Hier der Hinweis auf ein Urteil des AG Charlottenburg vom 08.01.2015, Aktenzeichen: 205 C 194/14 zur Insolvenzanfechtung  (§ 129 Abs 1 InsO, § 133 Abs 1 S 2 InsO, § 143 Abs 1 InsO). Das AG macht Ausführungen zur Darlegungs- und Beweislast bei Zahlungen des Schuldners aus pfändungsfreiem Einkommen sowie zum Wegfall des Gläubigerbenachteiligungsvorsatzes bei Einschaltung eines Schuldnerberaters.

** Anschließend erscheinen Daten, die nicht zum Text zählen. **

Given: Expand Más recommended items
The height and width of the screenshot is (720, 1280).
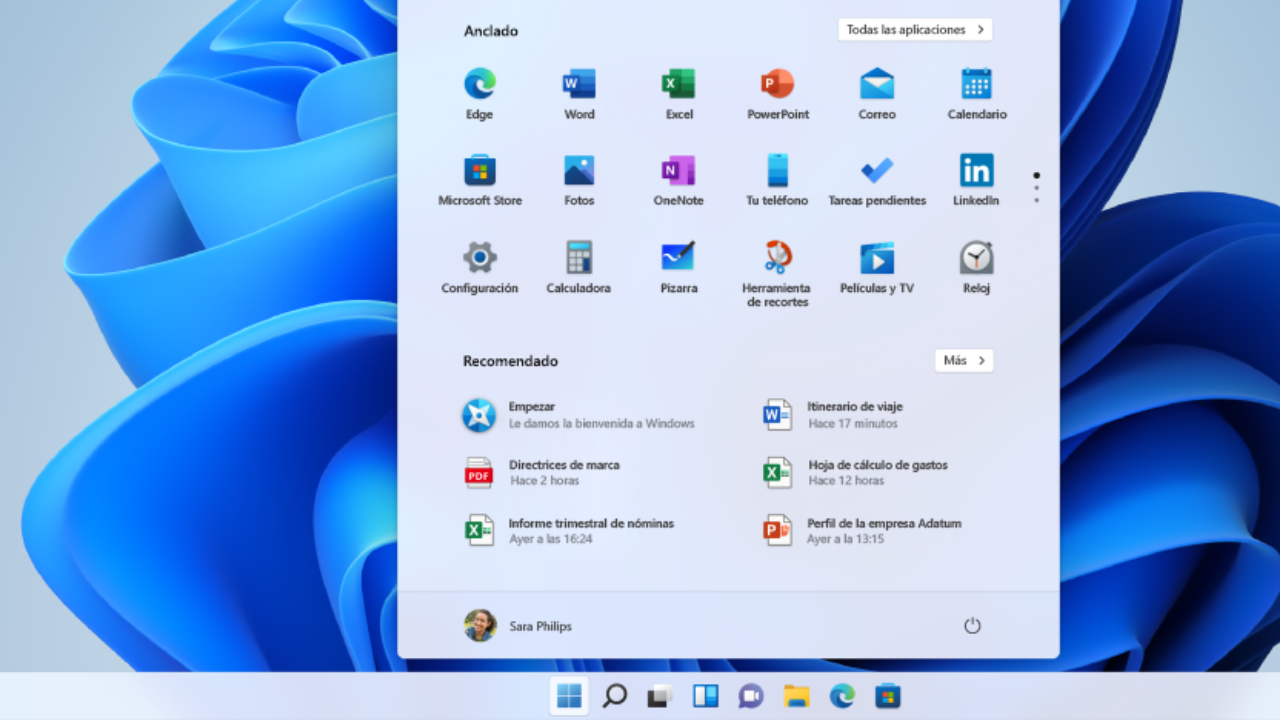Looking at the screenshot, I should point(964,360).
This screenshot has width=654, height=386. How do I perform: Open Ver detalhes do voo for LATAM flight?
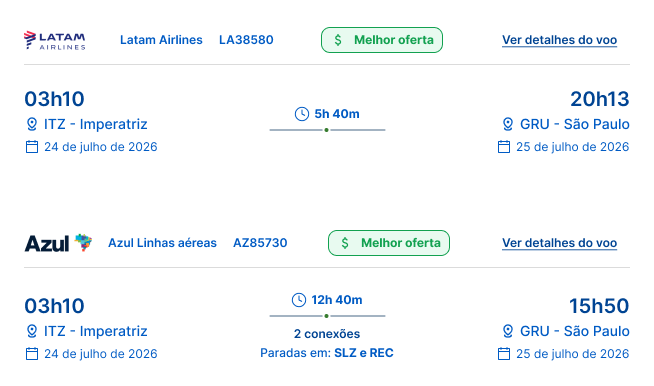(559, 40)
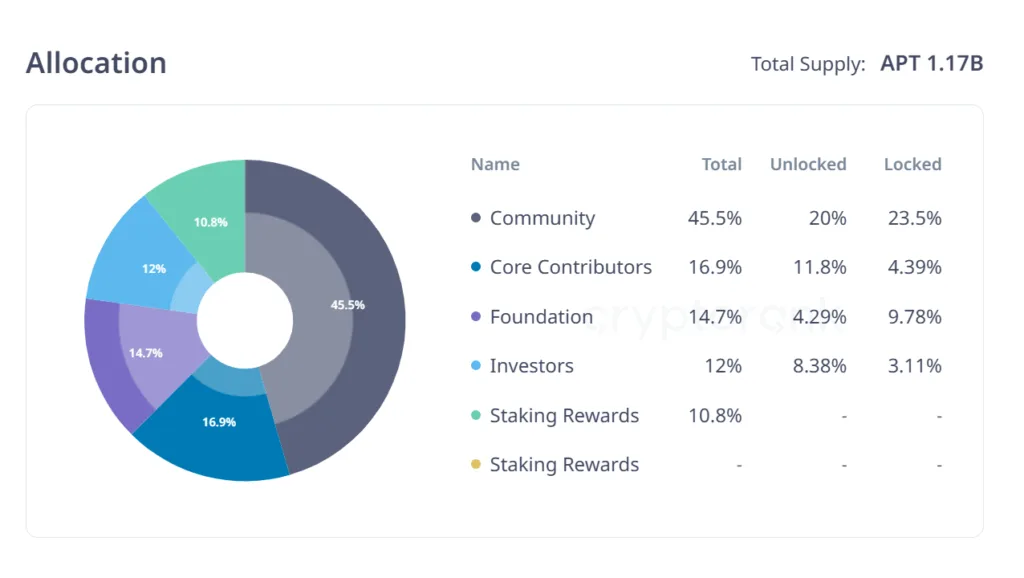Toggle the Investors row visibility
The image size is (1024, 578).
tap(532, 366)
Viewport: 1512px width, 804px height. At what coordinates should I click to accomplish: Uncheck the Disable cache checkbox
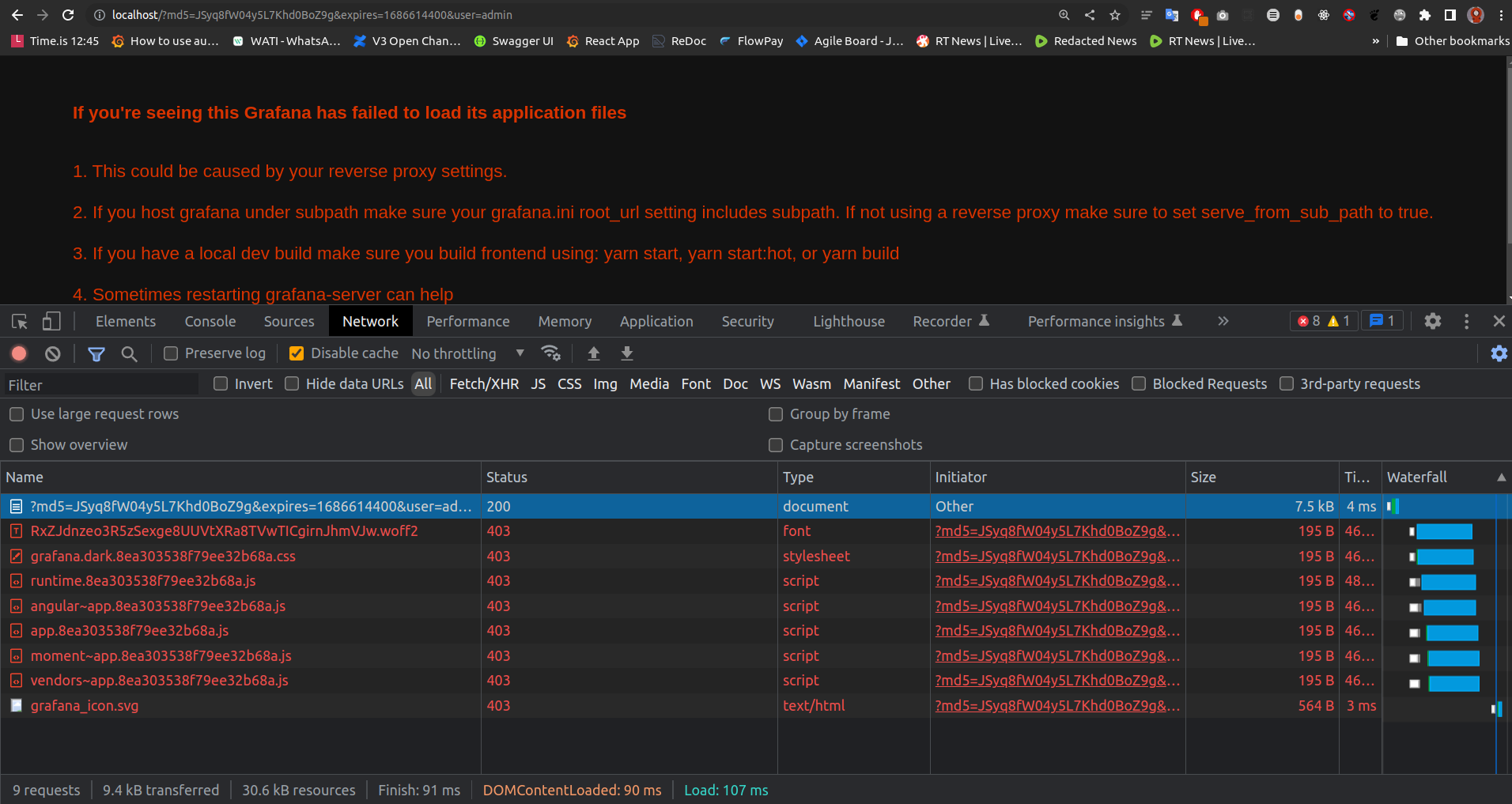point(297,353)
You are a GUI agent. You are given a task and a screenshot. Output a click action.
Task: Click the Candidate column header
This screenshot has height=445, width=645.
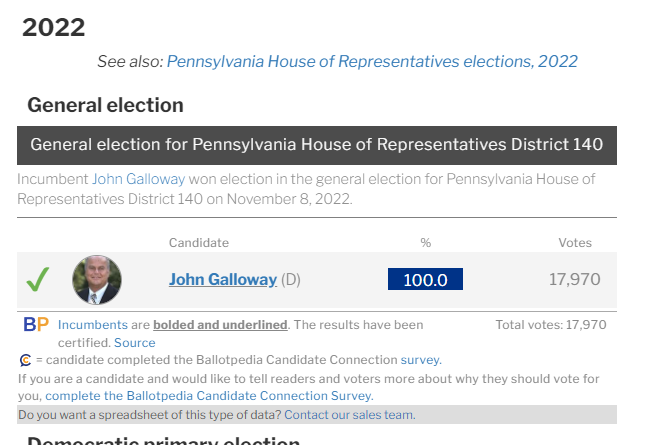click(x=198, y=243)
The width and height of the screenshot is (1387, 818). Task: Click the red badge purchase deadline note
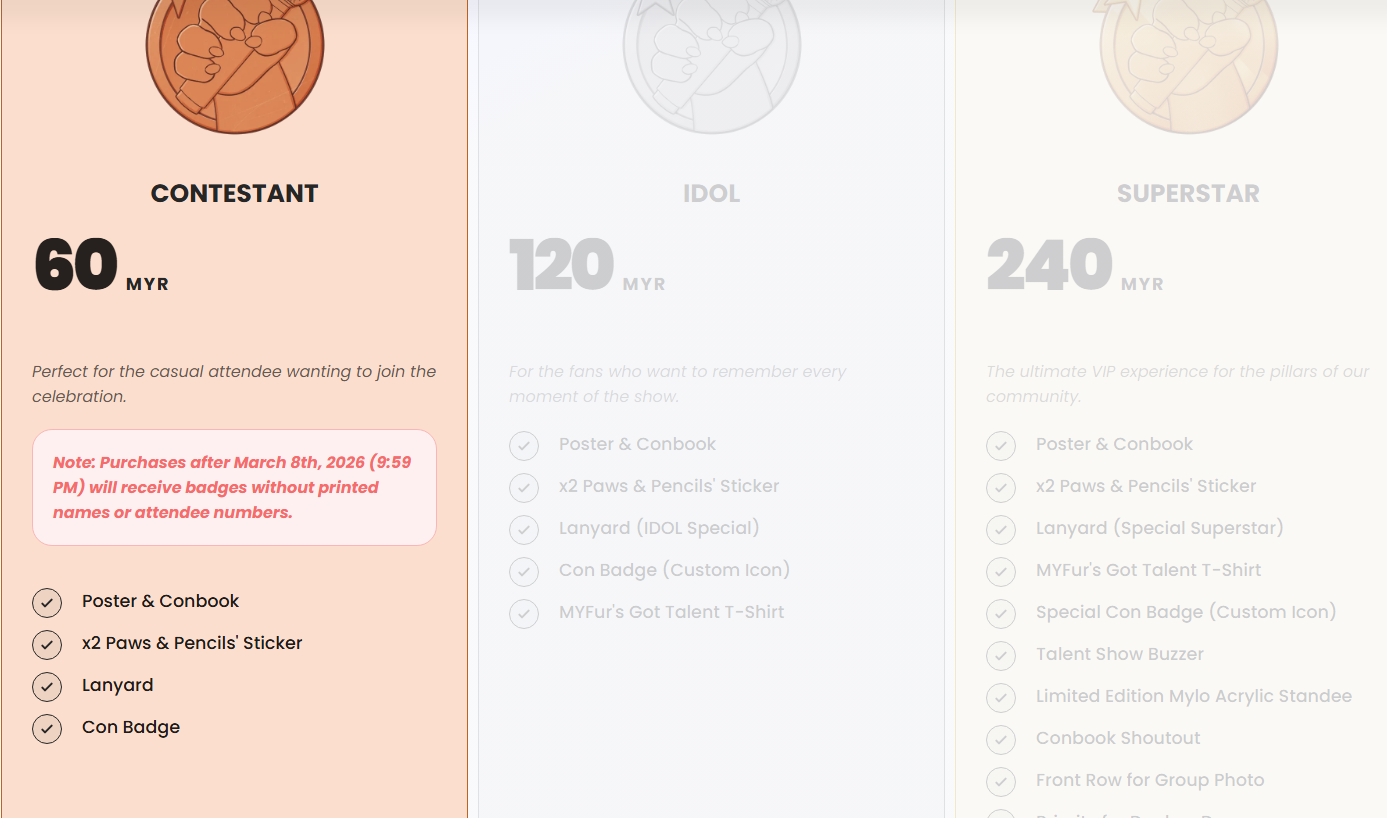(235, 488)
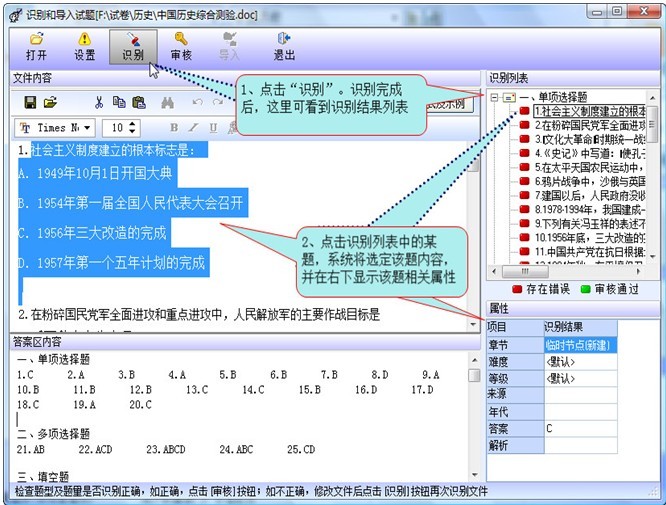Screen dimensions: 666x505
Task: Click the 答案 value field showing C
Action: [x=580, y=428]
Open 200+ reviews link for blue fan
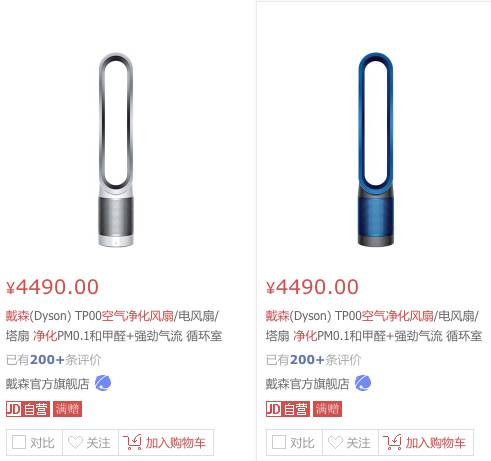 point(307,360)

Daraus: „Die Beklagte (Anm.: Schuldnerberatung) kann sich demgegenüber nicht darauf berufen, eine Gläubigerbenachteiligung scheide aus, da der Schuldner diese Zahlungen jeweils aus seinem pfändungsfreien Einkommen oder durch Dritte erbracht habe, so dass diese Beträge nie in die Insolvenzmasse gelangt wären. Der Vortrag der Beklagten, die nach Auffassung des Gerichts insoweit die Darlegungs- und Beweislast trägt, ist nach wie vor unsubstantiiert, so dass dahinstehen kann, ob die Pfändungsfreigrenzen auf Zahlungen aus der Zeit vor Eröffnung des Insolvenzverfahrens anwendbar sind. (…) Die Beklagte hätte daher konkret zu der Situation des Schuldners im Hinblick auf Einkommenshöhe, Unterhaltsbelastungen, laufende Verpflichtungen etc. vortragen müssen. Die Behauptung, er habe eine entsprechende Herkunft der Gelder mehrfach versichert, genügt insoweit nicht.  (…) Die Darlegungs- und Beweislast dafür, dass die Zahlungen aus pfändungsfreiem Einkommen stammten, liegt bei der Beklagten. Das Gericht folgt insoweit der Rechtsprechung des OLG Stuttgart (OLG Stuttgart ZInsO 2004, 752 [755] = ZIP 2004, 129 [132]), dass ein Schuldner seine Gläubiger regelmäßig aus seinem pfändbaren Vermögen befriedigt. Die Befriedigung aus dem unpfändbaren Vermögen ist danach als Ausnahmesachverhalt anzusehen, der von demjenigen darzulegen und zu beweisen ist, der sich zu seinen Gunsten darauf beruft, vorliegend also von der Beklagten.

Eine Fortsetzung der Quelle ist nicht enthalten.